April 01, 2009, 8:14 PM — A telephone service designed to help deaf and speech-impaired people communicate is being misused by fraudsters, a PayPal executive said Wednesday.
It's yet another development in what PayPal Senior Director of Risk Management Katherine Hutchison described as an "arms war" between criminals on one side, and the banks and merchants that are trying to stop them.
"The fraudsters found a huge vulnerability to be able to pretend that they're hearing or speech impaired in order to get their orders placed," she said, speaking at the Web 2.0 conference in San Francisco.
Such relay services have been around since 1993 and are mandated by the Americans with Disabilities Act, which requires U.S. telephone companies to provide a way for people with disabilities to communicate. To use them, the caller types a phone number and their message into a browser or an instant message, and an operator at the relay center calls the number and reads the message over the phone, relaying any response back to the caller.
Criminals have used the services to trick merchants into accepting orders placed with stolen credit card numbers, Hutchison said. "The telephone operator could actually realize that this is very likely to be fraud," Hutchison said. "They can be suspicious, but they are legally blocked from saying anything."
"So they call into a call center for a major retailer, doing a telephone order, knowing full well that most likely this is fraud," she added. "But their hands are tied."
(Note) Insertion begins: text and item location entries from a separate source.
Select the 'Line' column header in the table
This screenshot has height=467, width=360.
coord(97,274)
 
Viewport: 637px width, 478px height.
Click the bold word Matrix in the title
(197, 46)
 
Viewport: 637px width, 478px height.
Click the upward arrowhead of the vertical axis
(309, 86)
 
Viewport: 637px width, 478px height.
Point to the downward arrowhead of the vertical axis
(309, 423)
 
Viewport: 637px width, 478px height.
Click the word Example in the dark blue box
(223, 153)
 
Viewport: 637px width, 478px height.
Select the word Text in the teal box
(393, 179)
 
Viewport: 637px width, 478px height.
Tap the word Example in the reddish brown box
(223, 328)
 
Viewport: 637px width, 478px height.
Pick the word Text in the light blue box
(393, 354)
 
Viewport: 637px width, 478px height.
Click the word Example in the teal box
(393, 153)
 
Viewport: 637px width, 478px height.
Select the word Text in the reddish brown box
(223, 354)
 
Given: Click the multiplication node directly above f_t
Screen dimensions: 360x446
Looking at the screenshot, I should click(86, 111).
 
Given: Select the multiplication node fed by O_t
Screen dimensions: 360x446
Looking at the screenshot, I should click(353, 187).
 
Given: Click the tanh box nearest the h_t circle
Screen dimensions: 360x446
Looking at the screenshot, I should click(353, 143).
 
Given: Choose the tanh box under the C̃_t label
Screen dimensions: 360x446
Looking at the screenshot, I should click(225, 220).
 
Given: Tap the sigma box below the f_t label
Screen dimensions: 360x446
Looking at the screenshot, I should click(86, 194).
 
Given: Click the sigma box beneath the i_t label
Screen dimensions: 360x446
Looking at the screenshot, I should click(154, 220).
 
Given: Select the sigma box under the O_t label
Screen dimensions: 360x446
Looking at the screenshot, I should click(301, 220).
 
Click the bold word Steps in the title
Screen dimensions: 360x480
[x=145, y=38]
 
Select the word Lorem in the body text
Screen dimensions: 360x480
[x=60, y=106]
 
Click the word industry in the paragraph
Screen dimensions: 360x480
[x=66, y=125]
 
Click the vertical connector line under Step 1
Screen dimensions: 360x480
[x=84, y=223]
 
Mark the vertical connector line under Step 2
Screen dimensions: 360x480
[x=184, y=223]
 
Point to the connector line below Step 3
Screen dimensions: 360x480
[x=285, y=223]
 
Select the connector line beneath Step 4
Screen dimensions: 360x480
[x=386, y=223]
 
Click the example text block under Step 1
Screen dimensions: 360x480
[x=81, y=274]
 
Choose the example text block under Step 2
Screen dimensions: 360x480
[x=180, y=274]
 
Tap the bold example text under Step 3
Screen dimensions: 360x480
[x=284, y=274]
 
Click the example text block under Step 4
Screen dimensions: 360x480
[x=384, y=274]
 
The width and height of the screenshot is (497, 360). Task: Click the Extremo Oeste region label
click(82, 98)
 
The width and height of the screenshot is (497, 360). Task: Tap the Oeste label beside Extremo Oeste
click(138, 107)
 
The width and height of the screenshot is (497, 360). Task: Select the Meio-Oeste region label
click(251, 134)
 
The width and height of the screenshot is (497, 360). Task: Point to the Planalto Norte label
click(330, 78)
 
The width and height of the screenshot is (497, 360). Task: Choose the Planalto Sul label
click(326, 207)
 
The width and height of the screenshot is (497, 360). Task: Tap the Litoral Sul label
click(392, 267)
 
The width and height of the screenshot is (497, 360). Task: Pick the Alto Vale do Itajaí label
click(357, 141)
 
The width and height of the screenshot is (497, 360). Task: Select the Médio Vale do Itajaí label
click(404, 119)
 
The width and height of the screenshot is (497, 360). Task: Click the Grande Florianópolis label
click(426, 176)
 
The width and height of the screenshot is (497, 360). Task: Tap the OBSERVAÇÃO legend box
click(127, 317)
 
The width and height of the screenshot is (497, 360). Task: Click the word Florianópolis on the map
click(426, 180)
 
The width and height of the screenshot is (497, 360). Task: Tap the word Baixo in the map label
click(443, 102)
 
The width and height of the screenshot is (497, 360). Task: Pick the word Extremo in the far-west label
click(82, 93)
Often these services can be accessed via the Web or instant message, giving criminals another way to reach merchants. This is important because in recent years antifraud detection systems have gotten pretty good at looking at the source of online transactions, using geolocation data to determine whether or not a purchase is likely to be legitimate. Sales to U.S. companies from IP addresses in Nigeria -- a common source of fraud -- are routinely blocked, for example.
"The next volley in the arms war is that you can no longer use IP geolocation as an indicator of fraud," Hutchison said. "Until now the fraudsters have been able to hide where they are coming from."
Relay services are just one of many ways that criminals hide their location. They can also use public computer terminals at coffee shops or libraries, or do online orders via proxy, using hacked computers.
Merchants aren't sitting still, though. They have been improving what's known as "behavior screening" techniques -- looking at buying patterns to decide whether or not a transaction seems legitimate. "Merchants have a really good sense of what's a normal order, and the fraudsters won't look normal to them," she said.
A normal consumer would not, for example, buy 10 computers at a time, or make purchase after purchase in quick succession.
Companies are also working on device fingerprinting and other data analysis techniques to separate the scammers from customers, Hutchison said.
Still, all of these techniques aren't going to help all the time people are using traditional credit cards for online commerce, according to another speaker at the show. They're just too easy to misuse, said Alex Stamos, cofounder of Isec Partners.
Sooner or later, online transactions will need to have some sort of cryptographic signature to ensure that the buyer is really who they claim to be. Relying on easy-to-get data like credit card numbers, addresses and expiration dates isn't going to cut it, said Stamos, whose company consults firms on Internet security vunlerabilities.
"We're going to have to end up with some kind of e-cash or smart card verification system," he said. "The credit card model is dead."